Roberts/HT 2014 Week 3


Extensions of OT:

A problem: opacity

There are four possible interactions between rules that affect the same structures (terminology due to Kiparsky 1968):


Feeding: the first rule creates the structure the second rule targets.

E → D / A _CAD
A → B / C _ DCBD

Bleeding: the first rule destroys the structure the second rule targets.

D → ∅ / _#CA
A → B / C _ D

Counterfeeding: the inverse of feeding. The second rule creates the target “too late” for the first rule to affect it. The first rule underapplies.

A → B / C _ D
E → D / A _CAD

Counterbleeding: the inverse of bleeding. The second rule destroys the target “too late” for the first rule to ignore it. The first rule overapplies.

A → B / C _ DCBD
D → ∅ / _#CB

Classic OT (OT as originally formulated by Prince and Smolensky 1993), can only model the transparent interactions: feeding and bleeding.

Nevertheless, counterbleeding and counterfeeding are attested, e.g. in American English, where Pre-Fortis Clipping and (in Canada) Diphthong Raising are counterbled by [t]-Flapping.

Pre-Fortis Clipping: a vowel/diphthong preceding a voiceless (fortis) consonant is realized as shorter than one preceding a voiced (lenis) consonant. ride → [ɹɑɪd]; write → [ɹɑ̆ɪt].
Canadian Diphthong Raising: a historical development of Pre-Fortis Clipping. Diphthongs in the fortis context have higher on-glides: write → [ɹəɪt] (see Chomsky and Halle 1968: 342).
[t]-Flapping: the coronal stops /t/ and /d/ are realized as [ɾ] when between vowels in a syllable that is not foot-initial (roughly).

The interaction between these rules is opaque in that rider [ɹɑɪɾɚɹ] and writer [ɹɑ̆ɪɾɚɹ]/[ɹəɪɾɚɹ] are not homophones. Pre-Fortis Clipping or Canadian Raising applies, even though the [t] that conditions them is eliminated by Flapping.

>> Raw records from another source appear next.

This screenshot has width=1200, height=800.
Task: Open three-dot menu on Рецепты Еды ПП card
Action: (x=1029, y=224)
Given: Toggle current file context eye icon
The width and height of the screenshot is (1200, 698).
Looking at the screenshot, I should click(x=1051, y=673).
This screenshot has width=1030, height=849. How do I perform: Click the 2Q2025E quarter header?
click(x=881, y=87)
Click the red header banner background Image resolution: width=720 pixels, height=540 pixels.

If we try to model this interaction in Classic OT, we arrive at a harmonic bounding condition: [ɹəɪɾɚɹ] cannot possibly win.


ClipDiph: Requires the distance between elements of diphthongs occuring before voiceless obstruents to be minimal. (Bermúdez-Otero, 2003, p. 8)
ClearDiph: Requires the distance between elements of diphthongs to be maximal. (Bermúdez-Otero, 2003, p. 8)
*ˈVtV: Penalises occurrence of tV where it is preceded by a stressed vowel
Input: /ɹɑɪtɚɹ/ Clip­Diph *ˈVtV Clear­Diph Ident
a. ɹɑɪtɚɹ *! *
b. ɹəɪtɚɹ *! *
c. 💣 ɹɑɪɾɚɹ *
d. ɹəɪɾɚɹ *! **

Note that candidate c.’s violations are a proper subset of those of candidate d. Candidate d, which is the attested form, cannot win under any ranking of these constraints.

Proposed solutions

Sympathy Theory (McCarthy 1999; summary in Kager 1999:387‒392)

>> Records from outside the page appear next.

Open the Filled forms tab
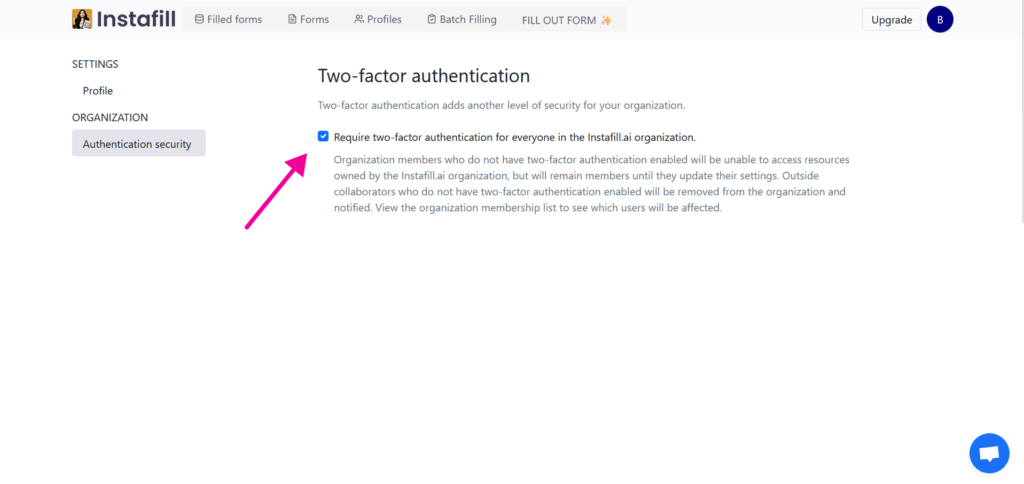 (x=229, y=20)
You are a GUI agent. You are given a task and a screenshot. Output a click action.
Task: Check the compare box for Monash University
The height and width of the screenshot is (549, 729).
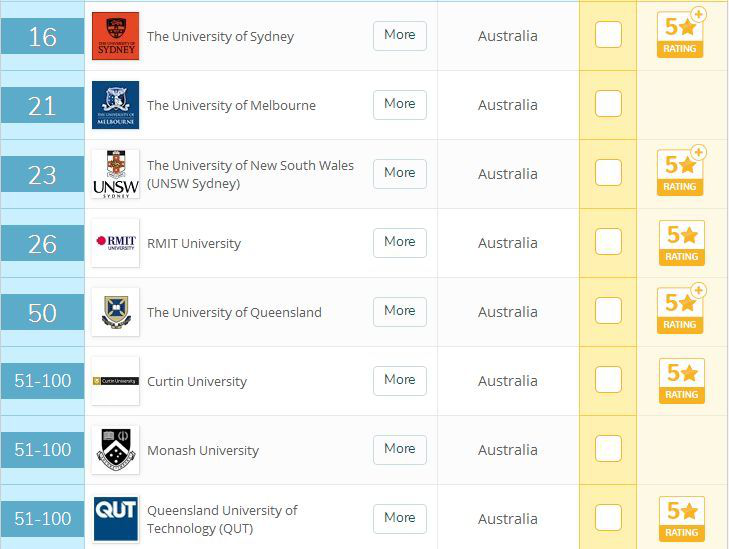[608, 449]
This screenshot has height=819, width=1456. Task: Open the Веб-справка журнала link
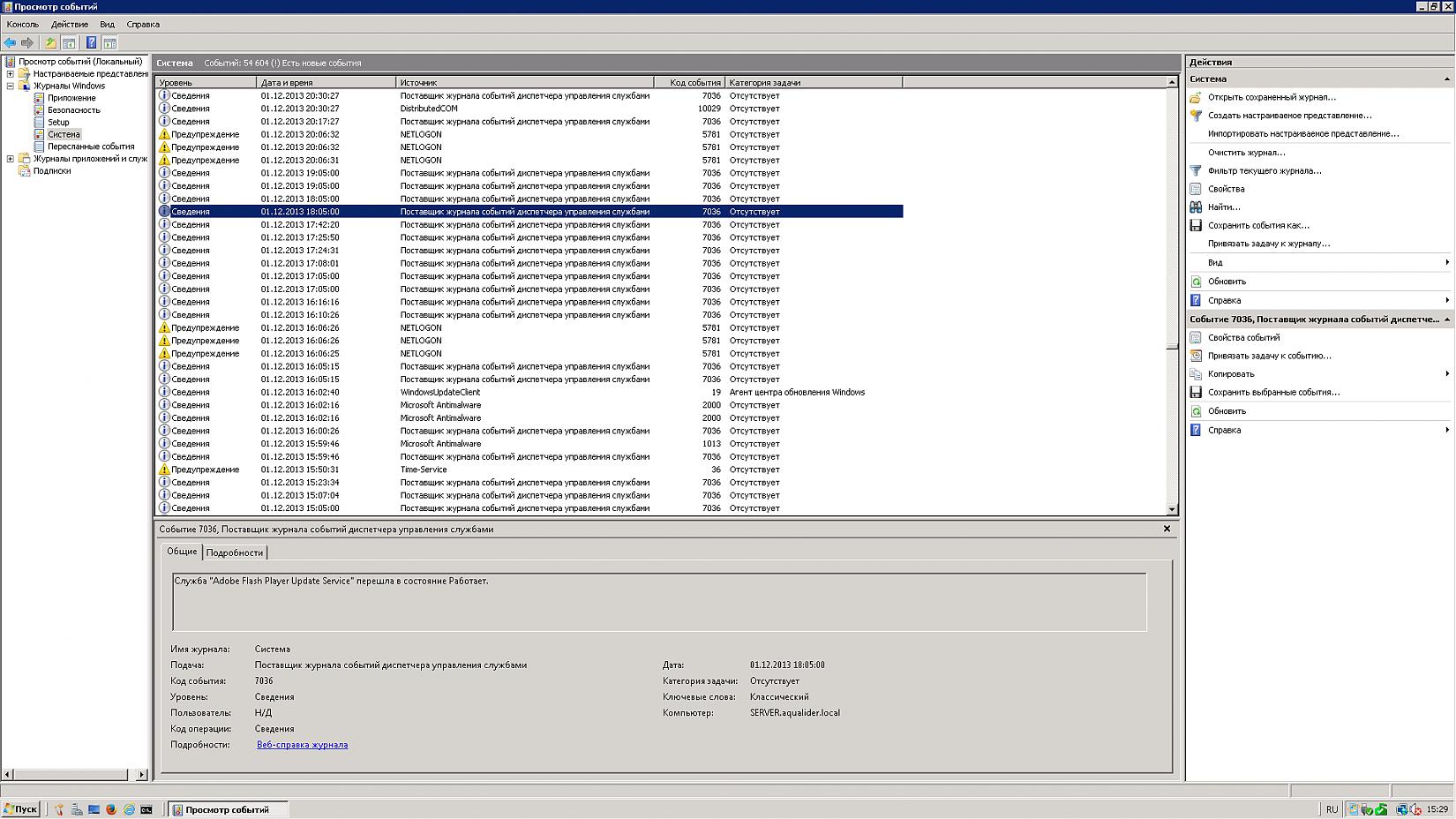[x=302, y=745]
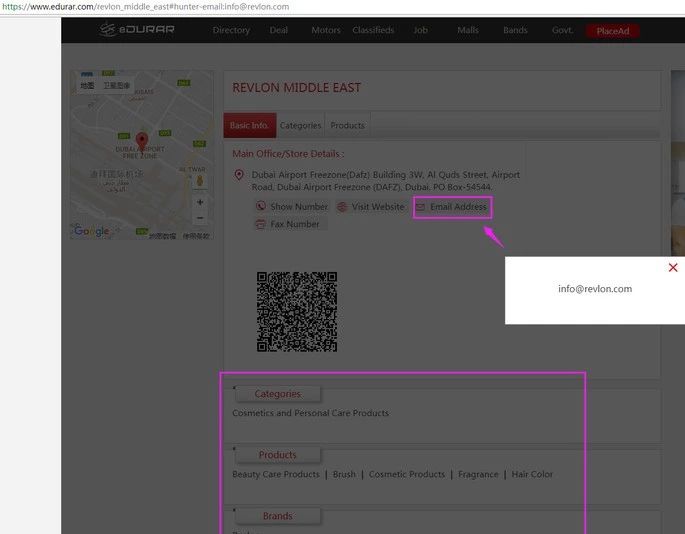This screenshot has width=685, height=534.
Task: Click the map zoom in plus button
Action: [200, 202]
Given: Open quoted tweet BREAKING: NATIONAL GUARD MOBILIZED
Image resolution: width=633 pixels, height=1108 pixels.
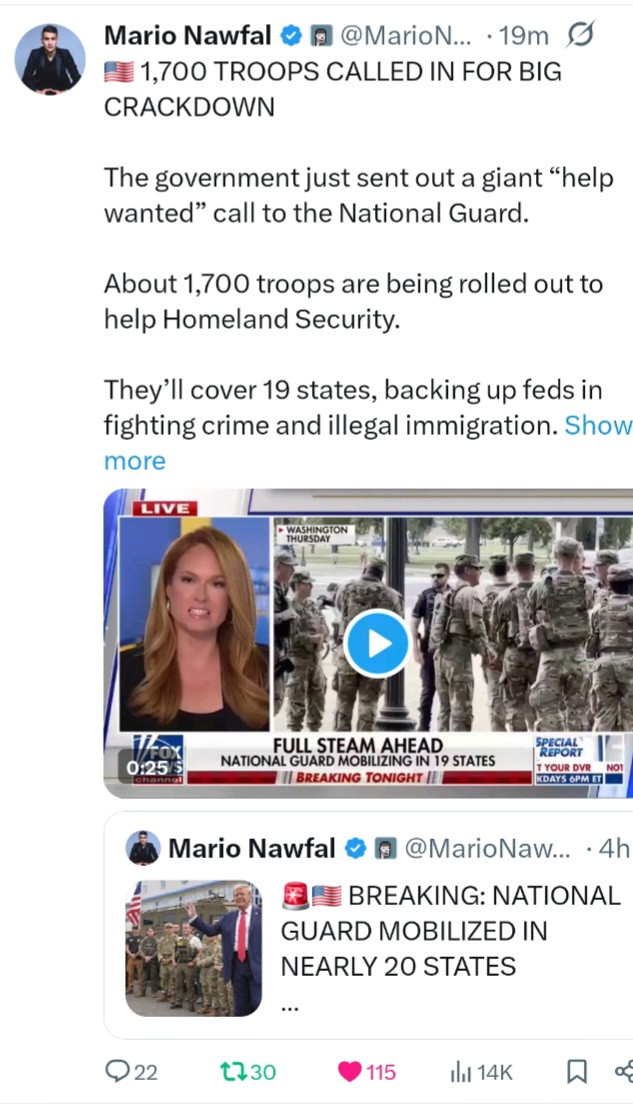Looking at the screenshot, I should 451,931.
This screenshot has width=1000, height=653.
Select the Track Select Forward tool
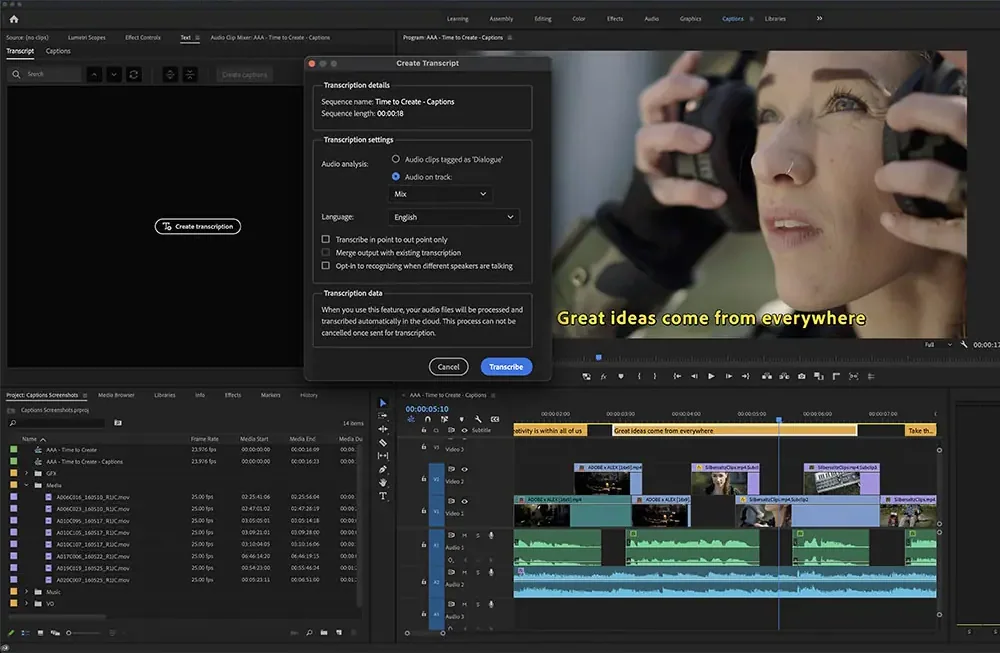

Sympathy theory handles opacity by enforcing similarity between pairs of output candidates.

One faithfulness constraint is used as the selector constraint (marked ✯). This constraint selects the sympathetic candidate (marked ❀), which is the most harmonic candidate that has no violations of the selector constraint.

Similarity between the other candidates and the sympathetic candidate is enforced by sympathy constraints, which follow the same Max, Dep and Ident schemas as IO-faithfulness constraints, and are also marked with ❀.

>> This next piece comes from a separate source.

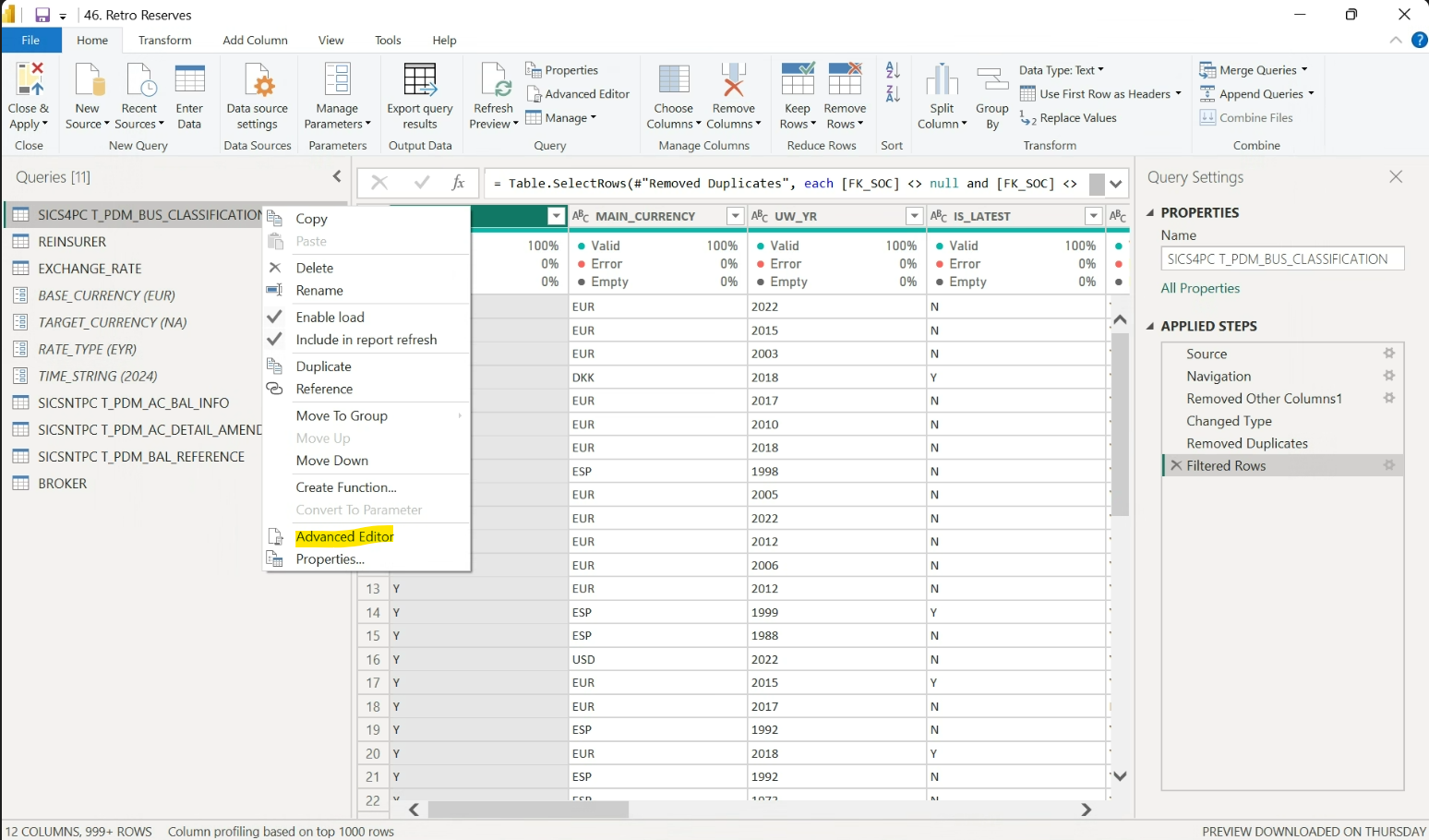Open the UW_YR column filter dropdown
Image resolution: width=1429 pixels, height=840 pixels.
pos(914,216)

Input: /ɹɑɪtɚɹ/ Clip­Diph *ˈVtV ❀Ident-V Clear­Diph ✯Ident-C Ident-V
a. ɹɑɪtɚɹ *! * *
b. ɹəɪtɚɹ *! *
c. ɹɑɪɾɚɹ *! *
d. ɹəɪɾɚɹ * * *

Output-output correspondence

Opacity effects are more often (though not exclusively) to be found in morphologically complex environments. It has been suggested that the grammar should enforce phonological similarity between morphologically related forms (see e.g. the notion of uniform exponence in Kenstowicz 1996).

The theory of output-output correspondence in Benua (1997) formalises this notion in OT. For every morphological alternation in which one form is phonologically opaque (it is claimed), there is a transparent base form, and a family of OO-faithfulness constraints enforcing similarity to it.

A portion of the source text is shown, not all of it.